The brain is a prediction machine, constantly trying to maximize expected gain. When our bets pay out, dopamine serves as a signal as to whether the outcome was better or worse than expected. It helps the brain learn from surprising information.

This logic is not something currently coded into a neural network - though it is of course (subjectively) represented in the human data annotation that happens during model training. This logic is, however, why we can’t stop checking social media feeds - a system in which we’re forever trying to predict whether, when, and how we’ll get socially valuable rewards.

The cerebellum’s function is to control balance/movement

By studying patients with cerebellar disabilities, and isolating the functions of Purkinje cells (which exist uniquely in the Cerebellum, and are capable of single cell learning)researchers have determined that the cerebellum is the place in the brain where conditioned associations are learned Interestingly, the cerebellum contains 80% of all neurons, not surprising when you see that Purkinje cells (e, below) are vastly more complex than other neuron types:

A diagram of various neurons, and their level of complexitly

To add a bit more clarity to the role of the cerebellum,

Fluent movement requires unconsciously, rapidly forming intentions to do multiple different things in sequence without having to stop to think between steps. The cerebellum is involved in the “readiness” or “anticipation” prior to making a mental action.
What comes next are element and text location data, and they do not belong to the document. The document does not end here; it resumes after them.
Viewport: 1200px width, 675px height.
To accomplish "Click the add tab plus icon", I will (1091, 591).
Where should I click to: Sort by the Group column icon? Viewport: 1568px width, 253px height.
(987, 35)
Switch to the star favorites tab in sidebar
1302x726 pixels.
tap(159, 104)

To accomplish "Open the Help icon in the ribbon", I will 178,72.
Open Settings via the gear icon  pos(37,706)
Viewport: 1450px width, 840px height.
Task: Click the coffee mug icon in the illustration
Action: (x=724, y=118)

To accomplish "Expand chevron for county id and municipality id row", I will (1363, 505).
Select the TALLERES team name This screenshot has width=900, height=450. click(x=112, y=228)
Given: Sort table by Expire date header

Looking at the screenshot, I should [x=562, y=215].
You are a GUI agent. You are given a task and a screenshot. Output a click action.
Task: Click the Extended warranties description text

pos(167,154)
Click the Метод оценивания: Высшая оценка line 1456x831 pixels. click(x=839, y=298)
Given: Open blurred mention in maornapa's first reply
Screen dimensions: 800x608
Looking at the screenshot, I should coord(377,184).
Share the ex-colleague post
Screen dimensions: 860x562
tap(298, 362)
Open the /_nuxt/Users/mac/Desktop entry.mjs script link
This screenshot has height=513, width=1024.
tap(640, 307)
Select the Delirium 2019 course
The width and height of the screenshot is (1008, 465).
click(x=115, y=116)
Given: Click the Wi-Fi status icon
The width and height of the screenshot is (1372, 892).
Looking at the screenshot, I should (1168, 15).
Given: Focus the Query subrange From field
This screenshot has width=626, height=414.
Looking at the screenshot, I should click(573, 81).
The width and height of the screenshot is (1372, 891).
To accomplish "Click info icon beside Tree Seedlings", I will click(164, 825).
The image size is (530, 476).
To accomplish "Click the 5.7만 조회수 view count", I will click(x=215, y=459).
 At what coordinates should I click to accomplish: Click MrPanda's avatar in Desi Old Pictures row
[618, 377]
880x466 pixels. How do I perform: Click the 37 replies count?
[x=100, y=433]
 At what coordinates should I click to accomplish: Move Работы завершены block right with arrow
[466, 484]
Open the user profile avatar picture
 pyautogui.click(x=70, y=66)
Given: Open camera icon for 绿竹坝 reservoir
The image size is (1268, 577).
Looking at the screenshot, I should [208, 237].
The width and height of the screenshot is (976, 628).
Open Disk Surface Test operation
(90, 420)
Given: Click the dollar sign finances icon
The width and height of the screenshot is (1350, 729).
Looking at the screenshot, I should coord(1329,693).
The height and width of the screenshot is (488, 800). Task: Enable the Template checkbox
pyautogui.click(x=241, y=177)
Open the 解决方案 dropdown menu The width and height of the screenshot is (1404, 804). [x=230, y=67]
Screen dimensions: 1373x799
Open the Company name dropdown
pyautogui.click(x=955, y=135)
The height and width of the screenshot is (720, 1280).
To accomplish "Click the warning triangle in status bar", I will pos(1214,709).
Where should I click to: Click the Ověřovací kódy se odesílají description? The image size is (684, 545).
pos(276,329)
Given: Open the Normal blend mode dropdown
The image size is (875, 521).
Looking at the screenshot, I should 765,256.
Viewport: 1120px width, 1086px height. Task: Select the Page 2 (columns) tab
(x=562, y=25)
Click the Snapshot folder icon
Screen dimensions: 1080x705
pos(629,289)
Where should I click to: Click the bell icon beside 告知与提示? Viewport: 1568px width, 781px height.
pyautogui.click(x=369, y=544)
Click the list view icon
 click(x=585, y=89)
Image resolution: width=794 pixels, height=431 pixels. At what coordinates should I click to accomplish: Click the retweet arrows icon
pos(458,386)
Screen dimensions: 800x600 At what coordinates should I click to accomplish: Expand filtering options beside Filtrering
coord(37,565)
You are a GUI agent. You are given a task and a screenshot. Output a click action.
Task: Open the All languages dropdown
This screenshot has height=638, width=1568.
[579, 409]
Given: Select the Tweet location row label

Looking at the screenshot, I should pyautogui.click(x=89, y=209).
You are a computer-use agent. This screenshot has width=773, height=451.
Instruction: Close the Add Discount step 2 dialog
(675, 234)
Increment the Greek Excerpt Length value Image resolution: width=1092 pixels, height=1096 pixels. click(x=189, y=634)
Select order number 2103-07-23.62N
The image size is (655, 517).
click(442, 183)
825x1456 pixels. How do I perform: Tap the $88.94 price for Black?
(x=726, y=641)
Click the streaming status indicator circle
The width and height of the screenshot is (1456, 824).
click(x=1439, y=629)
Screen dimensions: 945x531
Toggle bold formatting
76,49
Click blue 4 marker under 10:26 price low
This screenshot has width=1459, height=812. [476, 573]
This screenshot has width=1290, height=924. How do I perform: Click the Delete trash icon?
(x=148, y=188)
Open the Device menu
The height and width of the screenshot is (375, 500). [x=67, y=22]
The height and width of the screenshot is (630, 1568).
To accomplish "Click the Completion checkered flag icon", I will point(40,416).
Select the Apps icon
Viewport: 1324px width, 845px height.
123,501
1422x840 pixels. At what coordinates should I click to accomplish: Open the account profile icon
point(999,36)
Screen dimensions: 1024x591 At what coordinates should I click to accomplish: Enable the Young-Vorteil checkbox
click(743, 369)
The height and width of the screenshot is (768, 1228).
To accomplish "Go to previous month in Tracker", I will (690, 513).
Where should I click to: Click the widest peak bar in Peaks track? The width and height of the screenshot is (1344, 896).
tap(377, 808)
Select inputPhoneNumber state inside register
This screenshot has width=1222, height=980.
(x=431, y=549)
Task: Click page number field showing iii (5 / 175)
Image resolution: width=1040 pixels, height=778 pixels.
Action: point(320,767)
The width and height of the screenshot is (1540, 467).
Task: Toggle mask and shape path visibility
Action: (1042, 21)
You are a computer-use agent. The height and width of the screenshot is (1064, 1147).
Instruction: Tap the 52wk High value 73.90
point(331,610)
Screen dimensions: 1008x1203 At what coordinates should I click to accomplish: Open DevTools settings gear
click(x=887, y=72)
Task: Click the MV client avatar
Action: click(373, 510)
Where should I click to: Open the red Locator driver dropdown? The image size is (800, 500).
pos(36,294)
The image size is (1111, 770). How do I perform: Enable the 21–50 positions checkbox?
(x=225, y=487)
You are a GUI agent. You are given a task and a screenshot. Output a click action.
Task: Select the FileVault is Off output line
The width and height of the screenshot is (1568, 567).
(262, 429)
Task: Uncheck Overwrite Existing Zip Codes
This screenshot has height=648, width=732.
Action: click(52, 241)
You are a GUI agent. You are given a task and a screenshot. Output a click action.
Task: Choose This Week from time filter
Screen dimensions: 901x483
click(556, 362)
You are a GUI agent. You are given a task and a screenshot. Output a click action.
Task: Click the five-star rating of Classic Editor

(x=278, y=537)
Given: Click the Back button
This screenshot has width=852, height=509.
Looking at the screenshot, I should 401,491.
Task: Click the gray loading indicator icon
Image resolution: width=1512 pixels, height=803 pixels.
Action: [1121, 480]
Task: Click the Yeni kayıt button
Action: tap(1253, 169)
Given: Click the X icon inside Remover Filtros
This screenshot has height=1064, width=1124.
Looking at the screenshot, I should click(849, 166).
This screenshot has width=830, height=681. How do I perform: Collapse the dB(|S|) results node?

Source

Again, we have nothing (as far as I’m aware) in our large language models which is constructed for preparedness. At best, LLMs respond to in-progress input with suggested word completions. To encode a realtime anticipatory response to current systems would have immense computational implications! Not to mention, if abstracted to realms of artificial intelligence beyond language, such as computer vision or robotics, anticipation requires something faster than sensory processing. In the brain, that’s the “virtual reality” generated by the cerebellum.

Whereas in other regions of the brain there are lots of recurrent loops and cross-connected neurons, “The cerebellum is ‘one and done’ — information goes in, through the Purkinje cells, and out.”

The independence of cerebellar modules makes sense given the need for speed — you can’t have long chains of interconnected neurons messing around if you want to give near-real-time model responses to control immediate action. Source

Again though, could this knowledge help advance our artificial intelligence approaches? One approach we might take from this in robotics, according to the author above, would be to perhaps include a fast feedforward-only predictive modeling step to control real-time actions, alongside a slower training/updating pathway for model retraining.

Regardless, it’s clear that there is more to simulating human intelligence than merely achieving AGI (a term commonly defined as “an autonomous system that surpasses human capabilities in the majority of economically valuable tasks.” Source). One thing is for certain, the more we learn about both the fields of Machine Learning and Neuroscience, the closer we get.